If you liberated us, why are you still here? Dilemmas of global U.S. military basing

by JESSICA JORDAN

Abstract: This article assesses local tensions that plague the U.S.-centered hub-and-spokes security framework in the Western Pacific region, which finds its most concrete expression in increasingly vulnerable legacy installations. I start by considering how people living outside the fence in places like Guam and Okinawa have tended to see the U.S. military, while summarizing global trends in U.S. base expansion and contraction outside of the continental United States (OCONUS). I tie this past to the most common dilemmas of global basing manifesting today, explain how these dilemmas have been understood, and highlight core concerns undergirding most base protest cultures. In the absence of sweeping policy changes to legal structures that disenfranchise militarized civilians in the most heavily fortified islands in the U.S. global base network, changing the way recent history is represented at U.S. controlled public sites could catalyze meaningful change within perennially troubled relationships between the U.S. military and overburdened host communities.   

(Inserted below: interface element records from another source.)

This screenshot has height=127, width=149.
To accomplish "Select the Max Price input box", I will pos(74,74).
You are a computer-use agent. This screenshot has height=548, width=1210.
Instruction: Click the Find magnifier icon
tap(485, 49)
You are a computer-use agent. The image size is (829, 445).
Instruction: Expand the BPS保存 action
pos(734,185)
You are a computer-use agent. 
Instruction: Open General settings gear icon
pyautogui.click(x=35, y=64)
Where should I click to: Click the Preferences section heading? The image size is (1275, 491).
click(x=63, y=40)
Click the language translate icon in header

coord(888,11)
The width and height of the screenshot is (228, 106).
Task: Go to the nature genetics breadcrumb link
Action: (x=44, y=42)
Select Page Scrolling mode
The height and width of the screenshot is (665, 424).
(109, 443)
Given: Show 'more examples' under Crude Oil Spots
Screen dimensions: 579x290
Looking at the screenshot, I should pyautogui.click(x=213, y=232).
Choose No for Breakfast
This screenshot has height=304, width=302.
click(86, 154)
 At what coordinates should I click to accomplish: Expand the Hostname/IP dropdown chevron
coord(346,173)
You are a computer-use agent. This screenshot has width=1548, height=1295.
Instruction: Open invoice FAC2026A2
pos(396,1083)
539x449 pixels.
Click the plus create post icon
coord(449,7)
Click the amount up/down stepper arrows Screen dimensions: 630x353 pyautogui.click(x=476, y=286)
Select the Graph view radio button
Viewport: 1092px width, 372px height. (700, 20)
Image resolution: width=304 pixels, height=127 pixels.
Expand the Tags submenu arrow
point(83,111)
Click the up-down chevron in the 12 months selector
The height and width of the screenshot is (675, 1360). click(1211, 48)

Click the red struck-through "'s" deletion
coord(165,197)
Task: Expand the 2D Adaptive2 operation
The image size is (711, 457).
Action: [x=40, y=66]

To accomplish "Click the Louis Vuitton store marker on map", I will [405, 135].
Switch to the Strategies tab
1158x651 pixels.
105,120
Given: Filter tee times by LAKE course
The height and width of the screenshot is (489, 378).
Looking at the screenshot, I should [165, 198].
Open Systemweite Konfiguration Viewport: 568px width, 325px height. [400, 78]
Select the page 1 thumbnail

Keywords: military bases, colonialism, history, politics, security, protests

Indigenous Chamorro scholars from Guam have remarked that the American liberation story about Guam’s place in U.S. history cannot be taken seriously because the U.S. military never left.1 This circumstance persists both because of, and in spite of, the sacrifices Indigenous Islanders and other long-term local residents continue to make in the name of American defense. Even a cursory review of WWII history from the perspective of Indigenous Chamorro/Chamoru peoples reveals the unusually cruel suffering they endured during the Pacific War. Mariana Islanders were mobilized to fight on both sides of the Japan-U.S. conflict, and this largely unacknowledged legacy continues to inflict pain on local communities today.

I am not Indigenous, but I grew up and lived for 23 years on the island of Saipan north of Guam, where I came of age struggling to make sense of how this island chain was American since no one on the U.S. mainland seemed aware of its existence. When it did come up, Guam was the subject of middle-of-nowhere jokes. One U.S. congressman suggested that Guam could tip over if too many Marines were stationed there, a comment for which he was widely ridiculed, yet he was likely critiquing thinking that reflects the unsinkable battleship/aircraft-carrier American vision of this island as one big military base (Wilkie 2010).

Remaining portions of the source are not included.